Lettre ouverte à Luc Besson
Tout d’abord je tiens à vous montrer mon plus profond respect.
Je suis de la génération Grand Bleu, c’est à dire ceux qui avaient environ 18 ans et toute leur vie devant eux quand est sorti le film. Je suis aussi de ceux qui font fi des critiques et voient dans Nikita un grand moment de cinéma et plus particulièrement d’image au sens large. J’ai suivi votre dernier Combat, j’ai pris le métro en 205 GTI, je suis tour à tour Bob, Léon ou Zorg et je saurais même me travestir en Mathilda ou Leeloo…
Je suis aussi spectateur. J’ai été Samurai devant ma télé, chauffeur de Taxi à Marseille, transporteur ou tueur pour ma famille et sauver ma fille.
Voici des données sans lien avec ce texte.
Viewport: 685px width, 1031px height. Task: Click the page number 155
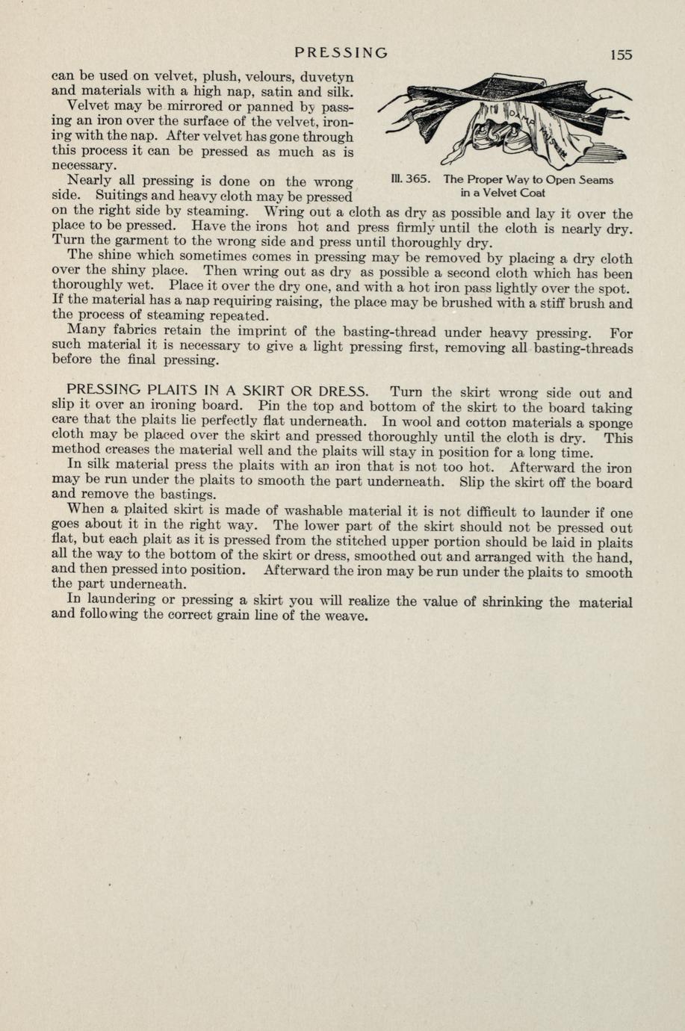click(620, 55)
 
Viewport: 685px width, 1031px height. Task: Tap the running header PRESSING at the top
click(341, 53)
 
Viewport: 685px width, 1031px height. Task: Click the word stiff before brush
click(562, 303)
Vous avez su alterner entre la réalisation et la production, créer en France un outil à l’américaine, une école de cinéma, vous savez faire rêver et faire vivre pour votre passion.
Mes enfants portent d’ailleurs consciemment ou inconsciemment des prénoms liés à votre univers.
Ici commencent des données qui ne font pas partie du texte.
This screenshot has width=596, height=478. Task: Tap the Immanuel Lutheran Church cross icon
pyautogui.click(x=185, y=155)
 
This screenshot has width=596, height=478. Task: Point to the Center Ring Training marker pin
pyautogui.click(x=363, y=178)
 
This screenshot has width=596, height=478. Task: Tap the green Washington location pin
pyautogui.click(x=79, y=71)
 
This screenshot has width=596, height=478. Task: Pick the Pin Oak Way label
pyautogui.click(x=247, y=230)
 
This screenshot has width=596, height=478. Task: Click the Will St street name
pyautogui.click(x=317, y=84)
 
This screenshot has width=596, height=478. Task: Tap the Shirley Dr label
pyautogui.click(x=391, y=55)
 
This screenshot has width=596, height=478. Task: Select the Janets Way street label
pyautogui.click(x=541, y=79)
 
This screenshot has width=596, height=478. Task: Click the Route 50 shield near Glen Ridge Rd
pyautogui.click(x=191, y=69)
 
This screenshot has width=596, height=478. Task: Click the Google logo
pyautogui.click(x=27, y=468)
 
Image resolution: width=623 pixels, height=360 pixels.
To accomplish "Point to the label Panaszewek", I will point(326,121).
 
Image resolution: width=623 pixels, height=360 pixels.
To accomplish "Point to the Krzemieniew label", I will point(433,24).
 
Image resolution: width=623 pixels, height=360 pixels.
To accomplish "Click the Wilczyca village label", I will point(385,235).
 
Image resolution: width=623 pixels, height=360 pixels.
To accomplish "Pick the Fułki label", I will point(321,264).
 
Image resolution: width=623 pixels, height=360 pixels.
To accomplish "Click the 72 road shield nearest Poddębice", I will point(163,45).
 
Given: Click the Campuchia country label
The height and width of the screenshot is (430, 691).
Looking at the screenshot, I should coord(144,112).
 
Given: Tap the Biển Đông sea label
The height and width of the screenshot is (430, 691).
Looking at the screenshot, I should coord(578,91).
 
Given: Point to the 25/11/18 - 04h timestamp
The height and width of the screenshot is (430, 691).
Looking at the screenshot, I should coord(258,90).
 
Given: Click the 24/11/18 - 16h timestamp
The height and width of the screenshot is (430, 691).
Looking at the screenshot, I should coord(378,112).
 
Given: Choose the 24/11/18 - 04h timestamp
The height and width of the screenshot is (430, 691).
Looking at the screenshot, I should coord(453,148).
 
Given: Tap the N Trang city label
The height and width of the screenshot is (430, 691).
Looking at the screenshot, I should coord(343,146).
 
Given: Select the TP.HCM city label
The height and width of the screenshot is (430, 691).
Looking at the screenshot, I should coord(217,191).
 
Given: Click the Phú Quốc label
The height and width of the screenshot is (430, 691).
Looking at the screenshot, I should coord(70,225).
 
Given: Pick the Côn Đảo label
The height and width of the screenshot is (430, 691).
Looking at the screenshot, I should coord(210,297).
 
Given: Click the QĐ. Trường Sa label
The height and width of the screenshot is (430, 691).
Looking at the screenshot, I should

Mais je peux aussi être déçu. Déçu quand je ne suis pas touché, que je n’ai pas compris ou que je n’ai pas vécu ces fameux moments d’images comme vous savez les créer.
C’est avec Jeanne d’Arc que j’ai vécu ma première grande déception. Ce film est vide d’histoire, n’a pas de parti pris, met en scène une actrice qui tente d’incarner un rôle quand d’habitude vous savez créer le rôle et son univers. Vous qui savez si bien sortir les tripes d’une actrice pour incarner un personnage, là on se prend à attendre sa mise au bucher pour abréger le carnage.
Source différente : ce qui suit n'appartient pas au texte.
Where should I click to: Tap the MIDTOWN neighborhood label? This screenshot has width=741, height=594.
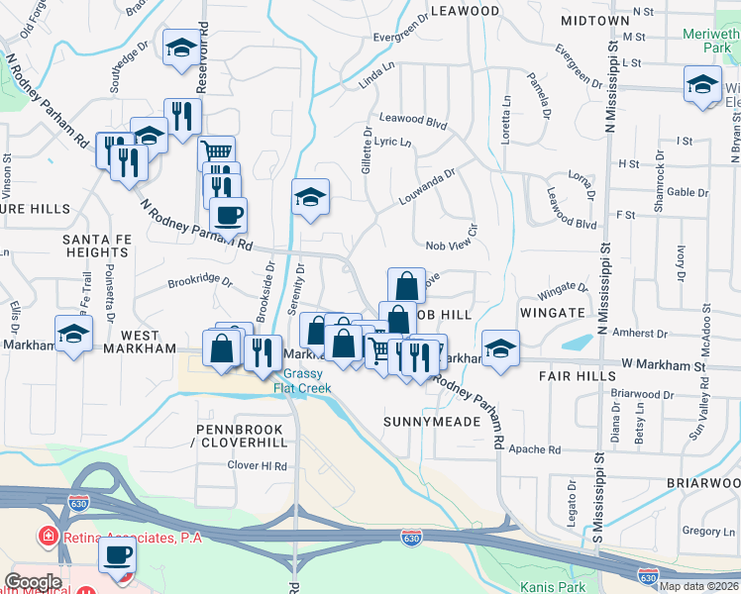coord(594,20)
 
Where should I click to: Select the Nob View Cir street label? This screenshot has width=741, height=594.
coord(452,246)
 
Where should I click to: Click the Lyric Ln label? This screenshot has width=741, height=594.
coord(393,142)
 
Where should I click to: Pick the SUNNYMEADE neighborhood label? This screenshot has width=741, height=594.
coord(432,422)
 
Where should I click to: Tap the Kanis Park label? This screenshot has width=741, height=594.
coord(546,586)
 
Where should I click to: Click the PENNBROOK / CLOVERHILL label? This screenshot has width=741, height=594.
coord(240,437)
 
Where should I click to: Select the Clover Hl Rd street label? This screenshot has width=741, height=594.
coord(257,465)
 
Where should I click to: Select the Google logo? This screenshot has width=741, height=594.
coord(33,582)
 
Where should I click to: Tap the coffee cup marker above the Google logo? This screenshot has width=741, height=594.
coord(116,557)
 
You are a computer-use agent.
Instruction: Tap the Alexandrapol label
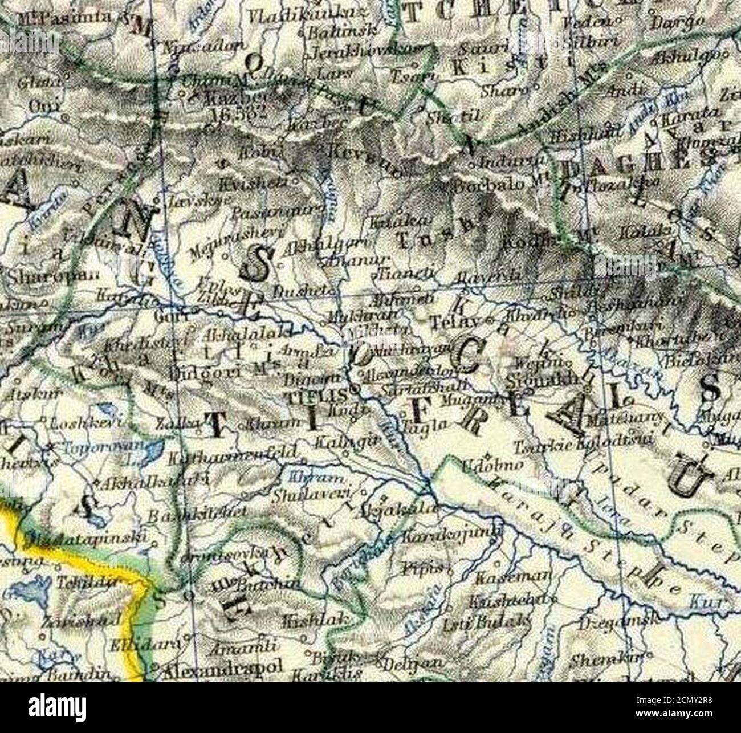click(222, 670)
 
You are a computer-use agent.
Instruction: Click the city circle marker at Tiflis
click(354, 390)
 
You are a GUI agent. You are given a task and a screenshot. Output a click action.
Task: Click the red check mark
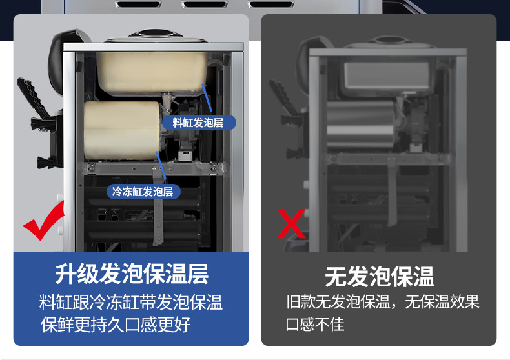click(x=44, y=223)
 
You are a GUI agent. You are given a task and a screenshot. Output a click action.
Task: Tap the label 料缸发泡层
click(x=198, y=123)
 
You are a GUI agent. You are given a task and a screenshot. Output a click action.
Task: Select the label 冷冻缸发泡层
click(x=143, y=192)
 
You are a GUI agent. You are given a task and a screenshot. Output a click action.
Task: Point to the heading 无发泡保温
click(x=379, y=277)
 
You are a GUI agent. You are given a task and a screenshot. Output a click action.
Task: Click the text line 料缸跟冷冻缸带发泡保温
click(x=131, y=302)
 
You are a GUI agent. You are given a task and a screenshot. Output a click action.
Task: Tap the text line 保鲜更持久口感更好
click(x=116, y=324)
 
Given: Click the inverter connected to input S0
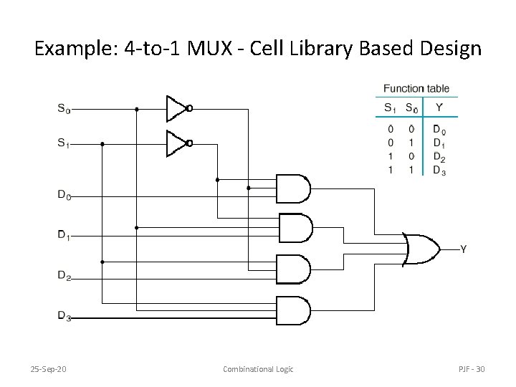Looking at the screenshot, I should coord(177,108).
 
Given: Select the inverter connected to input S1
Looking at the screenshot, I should coord(177,143).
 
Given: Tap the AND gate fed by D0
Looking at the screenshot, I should coord(293,188).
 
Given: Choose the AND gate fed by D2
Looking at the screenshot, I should coord(293,269).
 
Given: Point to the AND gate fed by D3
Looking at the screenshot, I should coord(293,310).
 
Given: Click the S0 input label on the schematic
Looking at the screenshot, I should coord(64,109).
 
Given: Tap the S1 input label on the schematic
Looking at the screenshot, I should coord(64,143).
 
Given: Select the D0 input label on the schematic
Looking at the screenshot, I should coord(64,195).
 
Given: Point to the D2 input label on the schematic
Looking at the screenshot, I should coord(64,275).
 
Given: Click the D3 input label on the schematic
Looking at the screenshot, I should coord(64,315).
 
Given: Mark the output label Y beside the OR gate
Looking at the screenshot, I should coord(463,249).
Le film Lucy m’a aussi déçu. Non pas par l’histoire, parce qu’elle pourrait donner lieu à un bon développement, mais par la réalisation et là encore un personnage peu charismatique et un surf entre la volonté d’assurer l’histoire, peut-être en la simplifiant trop pour plaire au plus grand nombre. Il n’y a alors plus de film d’auteur et plus d’assurance de succès…
Mais alors que dire de Valérian… Quel travail pour en arriver là. Le film en lui même est bien moins mauvais que tout ce qui a été écrit dessus, son problème est avant tout l’histoire. Une BD déjà démodée dans mon enfance, des mondes finalement sans réelle création, un exercice cinématographique pauvre à l’heure du développement de lignes scénaristiques complexes sous forme de séries. Trop d’attentes par rapport à l’originalité du cinquième élément pour des spectateurs abreuvés de Star Trek ou épuisés aux itérations ratées de l’univers Star Wars.
J’en arrive à Anna et à ma dernière déception en date. Je ne comprends pas…
Je ne comprends pas comment aujourd’hui, près de 30 ans après la guerre froide, à l’heure ou la série The Americans a su montrer du « gris » à notre vision de la période, à l’heure ou James Bond s’est écarté de l’anti communisme primaire, à l’heure du travail documentaire pour illustrer les années 80 dans tant de séries géniales ou de films intéressants ou drôles, je ne comprends pas comment on peut sortir un film qui se sert de l’histoire comme d’un prétexte pour un rendu finalement si décalé…
Je ressors du fim énervé.
Vous qui savez si bien mettre en scène un rôle féminin, qui est le personnage qui s’agite pendant 2h ? Cette succession de décalages temporels suffit-elle à définir la matriochka qui serait le sujet ? Où est la souffrance du personnage qui définit sa conduite actuelle ? Où sont les moments de cinéma qui traduisent la prise de conscience, la partie d’échecs ou le retournement de situation ? Où sont ces scènes que vous savez si bien réaliser qui campent une Mathilda hyper mature dans un escalier lugubre ou qui esquissent un sourire aux lèvres d’une Nikita guidée par une Jeanne Moreau sans échafaud ? Où sont les moments de détresse d’une Johanna qui comprend qu’elle n’aura jamais Jacques ou d’un Léon qui se sacrifie. Ils sont où ces personnages que vous savez si bien décrire, en peu d’image, en plaçant votre caméra comme il le faut, comme vous savez le faire en les poussant dans leurs retranchements ? Où sont ces personnages surréalistes et sur-joués comme Zap ou Zorg ?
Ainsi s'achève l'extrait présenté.